(WHAT YOU NEED TO DO): Output the records exactly. Include every line.

(Stored records)
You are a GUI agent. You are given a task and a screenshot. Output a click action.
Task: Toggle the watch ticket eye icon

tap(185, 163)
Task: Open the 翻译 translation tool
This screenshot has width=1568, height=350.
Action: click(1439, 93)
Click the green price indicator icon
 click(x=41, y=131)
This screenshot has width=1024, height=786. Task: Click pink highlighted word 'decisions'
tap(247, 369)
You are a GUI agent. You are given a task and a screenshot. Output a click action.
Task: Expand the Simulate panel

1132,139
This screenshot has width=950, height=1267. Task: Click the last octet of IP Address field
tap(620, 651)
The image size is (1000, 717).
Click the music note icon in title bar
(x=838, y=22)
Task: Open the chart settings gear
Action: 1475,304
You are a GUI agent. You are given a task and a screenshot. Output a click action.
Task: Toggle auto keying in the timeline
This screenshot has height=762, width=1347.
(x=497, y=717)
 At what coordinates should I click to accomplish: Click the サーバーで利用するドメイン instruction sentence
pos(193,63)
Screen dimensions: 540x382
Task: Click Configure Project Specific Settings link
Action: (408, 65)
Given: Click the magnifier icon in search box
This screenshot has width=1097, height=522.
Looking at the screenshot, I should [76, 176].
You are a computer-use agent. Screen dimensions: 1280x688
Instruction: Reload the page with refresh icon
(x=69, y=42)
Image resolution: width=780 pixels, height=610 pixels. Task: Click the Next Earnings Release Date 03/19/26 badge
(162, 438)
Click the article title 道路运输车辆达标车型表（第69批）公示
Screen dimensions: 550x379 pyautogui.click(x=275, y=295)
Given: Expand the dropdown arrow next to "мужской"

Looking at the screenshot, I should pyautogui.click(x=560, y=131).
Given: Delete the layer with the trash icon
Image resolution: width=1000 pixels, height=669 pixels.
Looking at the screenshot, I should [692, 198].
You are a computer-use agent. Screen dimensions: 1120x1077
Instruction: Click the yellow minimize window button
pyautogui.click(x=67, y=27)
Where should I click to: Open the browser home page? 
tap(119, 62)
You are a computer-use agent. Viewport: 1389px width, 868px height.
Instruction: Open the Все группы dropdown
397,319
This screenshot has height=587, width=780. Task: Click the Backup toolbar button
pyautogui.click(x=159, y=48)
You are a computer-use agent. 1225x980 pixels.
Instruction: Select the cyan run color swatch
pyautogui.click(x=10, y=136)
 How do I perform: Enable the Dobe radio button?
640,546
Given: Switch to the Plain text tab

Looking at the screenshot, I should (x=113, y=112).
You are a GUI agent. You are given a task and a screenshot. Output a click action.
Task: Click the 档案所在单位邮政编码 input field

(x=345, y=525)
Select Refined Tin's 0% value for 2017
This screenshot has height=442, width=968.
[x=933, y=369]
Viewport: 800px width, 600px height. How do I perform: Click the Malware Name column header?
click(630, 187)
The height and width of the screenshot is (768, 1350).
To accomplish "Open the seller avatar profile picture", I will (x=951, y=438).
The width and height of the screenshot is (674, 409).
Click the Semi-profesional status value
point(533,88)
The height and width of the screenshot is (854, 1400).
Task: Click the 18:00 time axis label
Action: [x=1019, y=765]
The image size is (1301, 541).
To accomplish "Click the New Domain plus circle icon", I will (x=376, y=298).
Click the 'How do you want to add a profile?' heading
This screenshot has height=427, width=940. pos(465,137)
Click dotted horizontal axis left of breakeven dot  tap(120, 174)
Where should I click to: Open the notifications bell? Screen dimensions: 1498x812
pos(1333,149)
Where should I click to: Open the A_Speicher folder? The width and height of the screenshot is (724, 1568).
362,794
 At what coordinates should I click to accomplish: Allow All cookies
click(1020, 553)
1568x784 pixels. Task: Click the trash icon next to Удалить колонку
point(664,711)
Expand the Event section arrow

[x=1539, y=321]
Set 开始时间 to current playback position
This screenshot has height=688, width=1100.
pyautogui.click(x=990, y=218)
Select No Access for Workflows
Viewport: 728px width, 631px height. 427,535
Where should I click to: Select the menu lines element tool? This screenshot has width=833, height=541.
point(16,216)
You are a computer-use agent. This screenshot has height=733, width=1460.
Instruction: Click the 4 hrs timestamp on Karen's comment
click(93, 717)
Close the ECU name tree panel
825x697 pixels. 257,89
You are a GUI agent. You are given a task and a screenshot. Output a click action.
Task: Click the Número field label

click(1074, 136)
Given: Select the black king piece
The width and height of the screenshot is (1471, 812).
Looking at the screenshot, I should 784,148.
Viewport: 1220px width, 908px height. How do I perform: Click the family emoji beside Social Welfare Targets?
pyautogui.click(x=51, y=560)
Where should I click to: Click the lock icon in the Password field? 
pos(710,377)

(ANSWER TO THIS PROBLEM):
You are a GUI agent. You are given a task and a screenshot. Output a click action.
Task: Toggle the watch ticket eye icon

tap(185, 163)
Task: Open the 翻译 translation tool
This screenshot has width=1568, height=350.
Action: click(1439, 93)
Click the green price indicator icon
 click(x=41, y=131)
This screenshot has width=1024, height=786. Task: Click pink highlighted word 'decisions'
tap(247, 369)
You are a GUI agent. You are given a task and a screenshot. Output a click action.
Task: Expand the Simulate panel

1132,139
This screenshot has width=950, height=1267. Task: Click the last octet of IP Address field
tap(620, 651)
The image size is (1000, 717).
Click the music note icon in title bar
(x=838, y=22)
Task: Open the chart settings gear
Action: 1475,304
You are a GUI agent. You are given a task and a screenshot. Output a click action.
Task: Toggle auto keying in the timeline
This screenshot has height=762, width=1347.
(x=497, y=717)
 At what coordinates should I click to accomplish: Click the サーバーで利用するドメイン instruction sentence
pos(193,63)
Screen dimensions: 540x382
Task: Click Configure Project Specific Settings link
Action: (408, 65)
Given: Click the magnifier icon in search box
This screenshot has width=1097, height=522.
Looking at the screenshot, I should [76, 176].
You are a computer-use agent. Screen dimensions: 1280x688
Instruction: Reload the page with refresh icon
(x=69, y=42)
Image resolution: width=780 pixels, height=610 pixels. Task: Click the Next Earnings Release Date 03/19/26 badge
(162, 438)
Click the article title 道路运输车辆达标车型表（第69批）公示
Screen dimensions: 550x379 pyautogui.click(x=275, y=295)
Given: Expand the dropdown arrow next to "мужской"

Looking at the screenshot, I should pyautogui.click(x=560, y=131).
Given: Delete the layer with the trash icon
Image resolution: width=1000 pixels, height=669 pixels.
Looking at the screenshot, I should [692, 198].
You are a computer-use agent. Screen dimensions: 1120x1077
Instruction: Click the yellow minimize window button
pyautogui.click(x=67, y=27)
Where should I click to: Open the browser home page? 
tap(119, 62)
You are a computer-use agent. Viewport: 1389px width, 868px height.
Instruction: Open the Все группы dropdown
397,319
This screenshot has height=587, width=780. Task: Click the Backup toolbar button
pyautogui.click(x=159, y=48)
You are a computer-use agent. 1225x980 pixels.
Instruction: Select the cyan run color swatch
pyautogui.click(x=10, y=136)
 How do I perform: Enable the Dobe radio button?
640,546
Given: Switch to the Plain text tab

Looking at the screenshot, I should (x=113, y=112).
You are a GUI agent. You are given a task and a screenshot. Output a click action.
Task: Click the 档案所在单位邮政编码 input field

(x=345, y=525)
Select Refined Tin's 0% value for 2017
This screenshot has height=442, width=968.
[x=933, y=369]
Viewport: 800px width, 600px height. How do I perform: Click the Malware Name column header?
click(630, 187)
The height and width of the screenshot is (768, 1350).
To accomplish "Open the seller avatar profile picture", I will (x=951, y=438).
The width and height of the screenshot is (674, 409).
Click the Semi-profesional status value
point(533,88)
The height and width of the screenshot is (854, 1400).
Task: Click the 18:00 time axis label
Action: [x=1019, y=765]
The image size is (1301, 541).
To accomplish "Click the New Domain plus circle icon", I will (x=376, y=298).
Click the 'How do you want to add a profile?' heading
This screenshot has height=427, width=940. pos(465,137)
Click dotted horizontal axis left of breakeven dot  tap(120, 174)
Where should I click to: Open the notifications bell? Screen dimensions: 1498x812
pos(1333,149)
Where should I click to: Open the A_Speicher folder? The width and height of the screenshot is (724, 1568).
362,794
 At what coordinates should I click to accomplish: Allow All cookies
click(1020, 553)
1568x784 pixels. Task: Click the trash icon next to Удалить колонку
point(664,711)
Expand the Event section arrow

[x=1539, y=321]
Set 开始时间 to current playback position
This screenshot has height=688, width=1100.
pyautogui.click(x=990, y=218)
Select No Access for Workflows
Viewport: 728px width, 631px height. 427,535
Where should I click to: Select the menu lines element tool? This screenshot has width=833, height=541.
point(16,216)
You are a computer-use agent. This screenshot has height=733, width=1460.
Instruction: Click the 4 hrs timestamp on Karen's comment
click(93, 717)
Close the ECU name tree panel
825x697 pixels. 257,89
You are a GUI agent. You are given a task and a screenshot. Output a click action.
Task: Click the Número field label

click(1074, 136)
Given: Select the black king piece
The width and height of the screenshot is (1471, 812).
Looking at the screenshot, I should 784,148.
Viewport: 1220px width, 908px height. How do I perform: Click the family emoji beside Social Welfare Targets?
pyautogui.click(x=51, y=560)
Where should I click to: Click the lock icon in the Password field? 
pos(710,377)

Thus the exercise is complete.